Boredom is both the fiend and the genius, for it haunts our delusions and preys on our timidity, but it too opens up a door to he who is forbearing and eager to know about stillness. The monotony of boredom is rather riveting, for it can turn out to be a most creative and original endeavour if carefully attended to and looked closely. First it is accompanied by feelings of intense inconvenience, but once lived through, by feelings of genuine strangeness and tranquility. This is partly why remaining still in solitude is a confrontation with discomfort for most people, despite the practice being free from hardship; it is precisely by our inability and unwillingness to sit, do perfectly nothing and be fond of it that we are so unsettled within ourselves and have the insistent craving to do something. How about you learn to revel in nothingness for a while, so that somethingness doesn’t drive you away from yourself? Most people look stable outside, but are faintly and hopelessly wobbly within, as they have never searched for inward soundness through attending to their highly strung inclinations and aversion to boredom.
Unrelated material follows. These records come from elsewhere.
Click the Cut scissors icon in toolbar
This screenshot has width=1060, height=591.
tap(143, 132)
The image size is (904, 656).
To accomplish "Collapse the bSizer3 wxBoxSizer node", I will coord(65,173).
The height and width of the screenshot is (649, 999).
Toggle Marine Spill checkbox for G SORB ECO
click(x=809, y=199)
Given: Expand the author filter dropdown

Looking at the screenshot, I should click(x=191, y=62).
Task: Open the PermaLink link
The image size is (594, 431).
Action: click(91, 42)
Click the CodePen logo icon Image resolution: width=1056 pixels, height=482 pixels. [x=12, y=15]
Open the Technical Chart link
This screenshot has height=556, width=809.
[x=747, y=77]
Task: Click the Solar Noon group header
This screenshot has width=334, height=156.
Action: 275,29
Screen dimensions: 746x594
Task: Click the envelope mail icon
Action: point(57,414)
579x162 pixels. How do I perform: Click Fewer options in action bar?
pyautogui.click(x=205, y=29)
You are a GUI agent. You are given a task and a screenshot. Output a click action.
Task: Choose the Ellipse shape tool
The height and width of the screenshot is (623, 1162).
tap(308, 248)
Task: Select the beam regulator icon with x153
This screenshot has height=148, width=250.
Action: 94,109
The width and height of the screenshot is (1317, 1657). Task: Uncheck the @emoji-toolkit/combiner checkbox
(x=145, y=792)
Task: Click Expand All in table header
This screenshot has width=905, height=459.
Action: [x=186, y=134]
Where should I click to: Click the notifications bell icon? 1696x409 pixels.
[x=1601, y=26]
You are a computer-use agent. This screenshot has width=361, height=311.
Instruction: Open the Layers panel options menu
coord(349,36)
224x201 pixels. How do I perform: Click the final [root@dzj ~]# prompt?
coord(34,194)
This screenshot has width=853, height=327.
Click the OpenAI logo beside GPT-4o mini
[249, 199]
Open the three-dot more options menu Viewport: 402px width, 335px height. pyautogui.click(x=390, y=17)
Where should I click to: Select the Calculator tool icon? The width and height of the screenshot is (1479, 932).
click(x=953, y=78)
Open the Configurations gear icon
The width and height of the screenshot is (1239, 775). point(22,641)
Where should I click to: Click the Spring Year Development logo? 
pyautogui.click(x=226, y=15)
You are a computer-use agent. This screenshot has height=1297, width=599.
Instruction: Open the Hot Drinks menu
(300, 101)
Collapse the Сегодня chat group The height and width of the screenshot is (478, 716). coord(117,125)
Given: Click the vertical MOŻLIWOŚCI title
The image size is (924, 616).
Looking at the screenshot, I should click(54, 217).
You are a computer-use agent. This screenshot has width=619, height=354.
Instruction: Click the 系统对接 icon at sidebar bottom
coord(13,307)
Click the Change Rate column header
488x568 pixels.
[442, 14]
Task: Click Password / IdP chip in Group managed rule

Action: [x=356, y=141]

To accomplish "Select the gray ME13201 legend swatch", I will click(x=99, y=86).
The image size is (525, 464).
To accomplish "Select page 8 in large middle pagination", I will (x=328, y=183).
If you desire mental soundness, you require inward silence, and the way you accomplish the former is by accustoming yourself to exploring, patiently and without making a lot of noise, the wilderness and backwoods of your own inward awkwardness.
That’s exactly why tedium is concealed insight, it has a brilliance to it that first confounds you, then astounds you. If we are to seek higher knowledge, we must be prepared to suffer quietly the ramifications of our own inessential distates, that have, more often than not, added extra flesh to our difficulties and embroidered our concerns to such a degree that no amount of rationalization is sufficient to extricate us from their hallucinatory force. What I am pointing it is basic in nature, but a society driven by serious abnormalities must turn back to its roots to find out how estranged it has come to be. For once the individual is alien to himself and others, he’s everlastingly running into himself and nurturing a bitter hostility. This unending inward disagreement makes him loathe, by a menacing distance and projection, the people that encompass his environment, irrespective of how worthy and moral their natures are by comparison to his own. What he sees is not what they are, but what he is – if it is hatred that drives his impulses, it is that which tinges his perception and spurs him to unearth that one abominable quality about them that makes them fallible.